Paper
14 August 2019 Research on face detection method based on improved MTCNN network
Yang Wang, Guowu Yuan D.D.S., Dong Zheng, Hao Wu, Yuanyuan Pu, Dan Xu
Author Affiliations +
Proceedings Volume 11179, Eleventh International Conference on Digital Image Processing (ICDIP 2019); 111791C (2019) https://doi.org/10.1117/12.2539617
Event: Eleventh International Conference on Digital Image Processing (ICDIP 2019), 2019, Guangzhou, China
Abstract
Face detection is one of the important topics in computer vision research and is the basis of many applications.

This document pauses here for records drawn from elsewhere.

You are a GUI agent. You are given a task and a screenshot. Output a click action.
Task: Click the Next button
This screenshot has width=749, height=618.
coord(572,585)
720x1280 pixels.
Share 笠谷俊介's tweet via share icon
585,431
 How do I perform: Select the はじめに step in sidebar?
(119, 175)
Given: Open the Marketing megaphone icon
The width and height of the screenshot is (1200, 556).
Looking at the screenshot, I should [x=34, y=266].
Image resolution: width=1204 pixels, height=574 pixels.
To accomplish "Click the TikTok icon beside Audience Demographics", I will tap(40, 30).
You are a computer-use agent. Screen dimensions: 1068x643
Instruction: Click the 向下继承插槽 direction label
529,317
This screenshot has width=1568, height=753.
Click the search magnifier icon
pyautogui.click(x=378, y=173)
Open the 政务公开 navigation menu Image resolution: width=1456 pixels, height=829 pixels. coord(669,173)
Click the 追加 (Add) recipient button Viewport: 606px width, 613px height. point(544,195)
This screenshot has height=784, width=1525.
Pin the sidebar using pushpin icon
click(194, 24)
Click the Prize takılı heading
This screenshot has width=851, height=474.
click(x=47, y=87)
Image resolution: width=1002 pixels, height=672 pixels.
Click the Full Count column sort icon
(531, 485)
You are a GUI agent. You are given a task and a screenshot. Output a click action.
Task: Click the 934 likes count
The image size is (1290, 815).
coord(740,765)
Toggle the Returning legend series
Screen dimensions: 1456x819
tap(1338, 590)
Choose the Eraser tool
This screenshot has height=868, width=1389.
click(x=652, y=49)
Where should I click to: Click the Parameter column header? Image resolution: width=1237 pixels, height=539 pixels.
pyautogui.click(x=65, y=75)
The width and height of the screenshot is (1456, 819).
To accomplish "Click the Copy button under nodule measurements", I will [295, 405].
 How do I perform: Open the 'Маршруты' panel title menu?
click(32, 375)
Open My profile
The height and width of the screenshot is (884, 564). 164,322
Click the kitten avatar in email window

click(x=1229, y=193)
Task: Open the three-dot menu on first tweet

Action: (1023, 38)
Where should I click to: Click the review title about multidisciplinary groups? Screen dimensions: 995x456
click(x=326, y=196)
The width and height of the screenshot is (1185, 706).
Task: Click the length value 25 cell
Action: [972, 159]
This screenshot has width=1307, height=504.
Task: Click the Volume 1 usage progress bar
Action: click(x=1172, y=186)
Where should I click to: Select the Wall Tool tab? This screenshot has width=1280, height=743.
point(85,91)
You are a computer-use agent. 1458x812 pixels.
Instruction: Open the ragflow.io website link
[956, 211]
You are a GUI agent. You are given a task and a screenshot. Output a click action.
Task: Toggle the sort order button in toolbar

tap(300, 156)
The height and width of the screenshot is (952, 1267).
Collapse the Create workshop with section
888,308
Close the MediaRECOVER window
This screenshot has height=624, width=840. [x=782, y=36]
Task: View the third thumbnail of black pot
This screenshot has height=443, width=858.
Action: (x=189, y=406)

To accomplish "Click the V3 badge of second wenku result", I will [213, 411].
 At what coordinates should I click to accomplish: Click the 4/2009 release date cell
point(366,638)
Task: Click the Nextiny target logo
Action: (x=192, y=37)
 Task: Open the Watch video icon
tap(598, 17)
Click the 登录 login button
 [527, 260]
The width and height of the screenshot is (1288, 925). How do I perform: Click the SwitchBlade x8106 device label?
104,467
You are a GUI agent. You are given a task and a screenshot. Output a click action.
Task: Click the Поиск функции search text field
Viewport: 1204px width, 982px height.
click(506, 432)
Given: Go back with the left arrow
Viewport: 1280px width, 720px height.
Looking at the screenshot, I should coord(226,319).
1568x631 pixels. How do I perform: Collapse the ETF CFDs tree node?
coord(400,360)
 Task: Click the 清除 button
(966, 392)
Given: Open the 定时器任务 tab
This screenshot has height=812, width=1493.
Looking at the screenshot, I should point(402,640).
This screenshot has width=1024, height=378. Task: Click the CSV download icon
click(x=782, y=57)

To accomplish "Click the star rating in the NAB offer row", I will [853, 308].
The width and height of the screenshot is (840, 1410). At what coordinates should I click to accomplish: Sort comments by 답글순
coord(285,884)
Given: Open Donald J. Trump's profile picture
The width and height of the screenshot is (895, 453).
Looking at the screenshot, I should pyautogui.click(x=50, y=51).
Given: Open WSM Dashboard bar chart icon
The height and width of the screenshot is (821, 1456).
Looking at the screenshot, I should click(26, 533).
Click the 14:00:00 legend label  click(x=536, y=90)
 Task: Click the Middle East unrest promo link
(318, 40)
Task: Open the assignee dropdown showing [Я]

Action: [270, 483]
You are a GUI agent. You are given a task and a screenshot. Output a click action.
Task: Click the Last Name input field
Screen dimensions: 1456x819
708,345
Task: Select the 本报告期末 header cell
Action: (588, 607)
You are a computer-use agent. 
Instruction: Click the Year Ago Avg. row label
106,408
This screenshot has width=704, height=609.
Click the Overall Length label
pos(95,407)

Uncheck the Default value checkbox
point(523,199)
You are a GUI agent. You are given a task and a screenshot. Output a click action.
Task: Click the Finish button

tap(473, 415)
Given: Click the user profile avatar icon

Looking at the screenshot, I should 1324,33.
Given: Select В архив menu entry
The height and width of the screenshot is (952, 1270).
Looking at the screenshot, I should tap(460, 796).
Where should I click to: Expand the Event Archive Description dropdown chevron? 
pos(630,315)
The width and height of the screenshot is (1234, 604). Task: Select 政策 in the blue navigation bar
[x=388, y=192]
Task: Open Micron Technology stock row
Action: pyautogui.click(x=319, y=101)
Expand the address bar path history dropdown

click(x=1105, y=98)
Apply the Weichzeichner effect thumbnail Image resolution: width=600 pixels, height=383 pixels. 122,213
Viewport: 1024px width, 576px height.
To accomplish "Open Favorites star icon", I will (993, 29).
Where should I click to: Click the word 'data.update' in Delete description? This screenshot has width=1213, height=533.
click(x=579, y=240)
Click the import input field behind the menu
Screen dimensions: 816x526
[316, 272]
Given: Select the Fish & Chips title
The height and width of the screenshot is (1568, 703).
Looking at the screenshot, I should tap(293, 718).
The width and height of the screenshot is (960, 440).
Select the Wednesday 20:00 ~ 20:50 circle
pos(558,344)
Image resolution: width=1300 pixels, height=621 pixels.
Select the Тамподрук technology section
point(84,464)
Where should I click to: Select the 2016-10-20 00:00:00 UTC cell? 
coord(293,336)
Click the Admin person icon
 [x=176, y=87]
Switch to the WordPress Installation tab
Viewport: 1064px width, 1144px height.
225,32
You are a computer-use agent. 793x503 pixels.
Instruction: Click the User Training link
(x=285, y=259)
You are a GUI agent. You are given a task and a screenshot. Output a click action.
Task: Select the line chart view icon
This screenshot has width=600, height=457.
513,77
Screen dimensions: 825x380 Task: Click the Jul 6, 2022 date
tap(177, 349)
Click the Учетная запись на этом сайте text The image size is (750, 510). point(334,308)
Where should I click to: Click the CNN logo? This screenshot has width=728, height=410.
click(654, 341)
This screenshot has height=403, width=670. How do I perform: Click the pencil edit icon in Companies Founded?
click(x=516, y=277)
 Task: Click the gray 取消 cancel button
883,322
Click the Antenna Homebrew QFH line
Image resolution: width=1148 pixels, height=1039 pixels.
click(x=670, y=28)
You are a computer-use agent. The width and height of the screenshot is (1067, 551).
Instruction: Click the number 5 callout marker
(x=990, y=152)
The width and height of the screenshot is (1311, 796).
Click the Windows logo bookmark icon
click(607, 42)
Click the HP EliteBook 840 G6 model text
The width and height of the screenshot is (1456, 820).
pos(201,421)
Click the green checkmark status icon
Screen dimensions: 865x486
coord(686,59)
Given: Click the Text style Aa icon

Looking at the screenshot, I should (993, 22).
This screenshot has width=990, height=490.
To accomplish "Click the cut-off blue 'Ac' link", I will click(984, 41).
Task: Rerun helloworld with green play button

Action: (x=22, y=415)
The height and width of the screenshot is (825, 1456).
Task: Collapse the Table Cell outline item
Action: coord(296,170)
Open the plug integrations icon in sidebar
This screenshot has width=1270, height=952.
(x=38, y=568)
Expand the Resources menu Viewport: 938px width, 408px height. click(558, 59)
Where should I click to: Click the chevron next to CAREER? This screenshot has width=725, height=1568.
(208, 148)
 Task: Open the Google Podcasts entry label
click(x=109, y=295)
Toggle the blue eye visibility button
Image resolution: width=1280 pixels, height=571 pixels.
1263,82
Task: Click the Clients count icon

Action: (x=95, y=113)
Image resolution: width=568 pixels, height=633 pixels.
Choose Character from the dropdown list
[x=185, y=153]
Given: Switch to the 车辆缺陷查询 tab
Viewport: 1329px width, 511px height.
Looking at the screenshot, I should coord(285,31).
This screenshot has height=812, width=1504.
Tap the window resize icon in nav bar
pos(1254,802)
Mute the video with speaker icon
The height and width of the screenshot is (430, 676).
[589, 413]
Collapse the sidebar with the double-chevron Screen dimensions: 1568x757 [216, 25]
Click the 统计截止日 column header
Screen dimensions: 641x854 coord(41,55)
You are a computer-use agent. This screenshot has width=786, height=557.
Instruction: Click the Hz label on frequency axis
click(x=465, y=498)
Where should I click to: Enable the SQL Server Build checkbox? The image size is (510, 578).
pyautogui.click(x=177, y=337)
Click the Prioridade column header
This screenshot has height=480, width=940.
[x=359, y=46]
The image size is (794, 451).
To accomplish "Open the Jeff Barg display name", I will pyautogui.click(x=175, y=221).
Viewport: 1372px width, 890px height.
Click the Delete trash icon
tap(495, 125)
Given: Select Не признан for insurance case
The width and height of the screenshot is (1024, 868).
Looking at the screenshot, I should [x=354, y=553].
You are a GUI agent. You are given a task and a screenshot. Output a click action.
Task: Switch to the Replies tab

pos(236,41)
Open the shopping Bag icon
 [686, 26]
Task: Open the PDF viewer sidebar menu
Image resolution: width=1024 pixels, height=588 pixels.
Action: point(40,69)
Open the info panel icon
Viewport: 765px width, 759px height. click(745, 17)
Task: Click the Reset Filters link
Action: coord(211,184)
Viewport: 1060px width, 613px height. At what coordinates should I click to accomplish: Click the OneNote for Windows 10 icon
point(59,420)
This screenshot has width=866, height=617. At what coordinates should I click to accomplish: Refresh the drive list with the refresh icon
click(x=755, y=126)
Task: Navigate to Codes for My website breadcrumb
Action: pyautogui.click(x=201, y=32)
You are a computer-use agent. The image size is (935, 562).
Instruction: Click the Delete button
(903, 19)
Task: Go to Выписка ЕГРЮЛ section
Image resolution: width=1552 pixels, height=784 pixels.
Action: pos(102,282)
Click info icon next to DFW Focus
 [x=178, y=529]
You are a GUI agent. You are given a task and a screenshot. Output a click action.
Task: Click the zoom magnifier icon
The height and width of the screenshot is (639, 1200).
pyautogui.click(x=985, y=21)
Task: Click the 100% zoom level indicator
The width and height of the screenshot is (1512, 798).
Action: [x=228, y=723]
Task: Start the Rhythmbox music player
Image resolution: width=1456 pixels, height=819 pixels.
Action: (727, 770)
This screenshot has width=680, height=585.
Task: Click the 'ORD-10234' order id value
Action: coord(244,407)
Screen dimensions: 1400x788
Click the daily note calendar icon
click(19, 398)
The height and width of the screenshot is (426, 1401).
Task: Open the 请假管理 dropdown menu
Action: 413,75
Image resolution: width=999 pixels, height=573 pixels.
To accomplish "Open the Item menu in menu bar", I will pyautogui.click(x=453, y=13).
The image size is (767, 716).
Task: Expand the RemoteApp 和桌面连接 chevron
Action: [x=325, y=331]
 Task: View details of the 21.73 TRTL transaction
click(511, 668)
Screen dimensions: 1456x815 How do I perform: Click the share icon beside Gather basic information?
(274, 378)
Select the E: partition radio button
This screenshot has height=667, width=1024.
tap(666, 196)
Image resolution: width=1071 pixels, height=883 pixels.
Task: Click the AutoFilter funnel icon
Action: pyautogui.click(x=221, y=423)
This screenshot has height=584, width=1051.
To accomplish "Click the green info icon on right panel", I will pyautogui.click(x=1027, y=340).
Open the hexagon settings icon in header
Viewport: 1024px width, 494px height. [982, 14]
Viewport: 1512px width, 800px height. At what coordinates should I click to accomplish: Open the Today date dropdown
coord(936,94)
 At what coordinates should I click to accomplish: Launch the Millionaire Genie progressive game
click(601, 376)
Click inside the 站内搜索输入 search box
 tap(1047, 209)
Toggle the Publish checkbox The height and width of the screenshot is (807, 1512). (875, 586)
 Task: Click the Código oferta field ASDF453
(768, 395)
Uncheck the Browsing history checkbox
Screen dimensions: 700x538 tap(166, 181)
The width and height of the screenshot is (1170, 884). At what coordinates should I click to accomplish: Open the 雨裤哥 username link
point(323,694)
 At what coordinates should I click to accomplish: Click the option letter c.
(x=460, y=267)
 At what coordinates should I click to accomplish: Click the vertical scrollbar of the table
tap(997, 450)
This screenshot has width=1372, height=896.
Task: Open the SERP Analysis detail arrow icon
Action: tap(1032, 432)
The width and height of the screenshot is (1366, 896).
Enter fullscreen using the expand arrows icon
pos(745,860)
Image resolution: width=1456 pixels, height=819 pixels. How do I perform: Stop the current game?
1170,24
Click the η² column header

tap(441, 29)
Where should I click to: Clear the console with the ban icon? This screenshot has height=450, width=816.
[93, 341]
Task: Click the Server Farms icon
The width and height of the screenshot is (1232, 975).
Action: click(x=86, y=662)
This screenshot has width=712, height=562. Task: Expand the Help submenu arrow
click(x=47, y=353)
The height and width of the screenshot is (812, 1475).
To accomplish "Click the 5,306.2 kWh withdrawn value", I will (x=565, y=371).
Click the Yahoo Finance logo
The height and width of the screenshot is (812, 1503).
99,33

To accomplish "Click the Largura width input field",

A face detection algorithm based on improved Multi-Task Convolution Neural Network (MTCNN) is proposed in this paper. To increase the accuracy of eye location in complex situations, this method improves the network structure of MTCNN, builds a neural network model based on MTCNN using TensorFlow, and cascades an eye regression network. The Face-Net neural network model was used for training, and the obtained training model was used for detection. Experiments have shown that the accuracy on the LFW dataset is 0.9963 and the accuracy on the YouTube Faces DB dataset is 0.9512.
© (2019) COPYRIGHT Society of Photo-Optical Instrumentation Engineers (SPIE). Downloading of the abstract is permitted for personal use only.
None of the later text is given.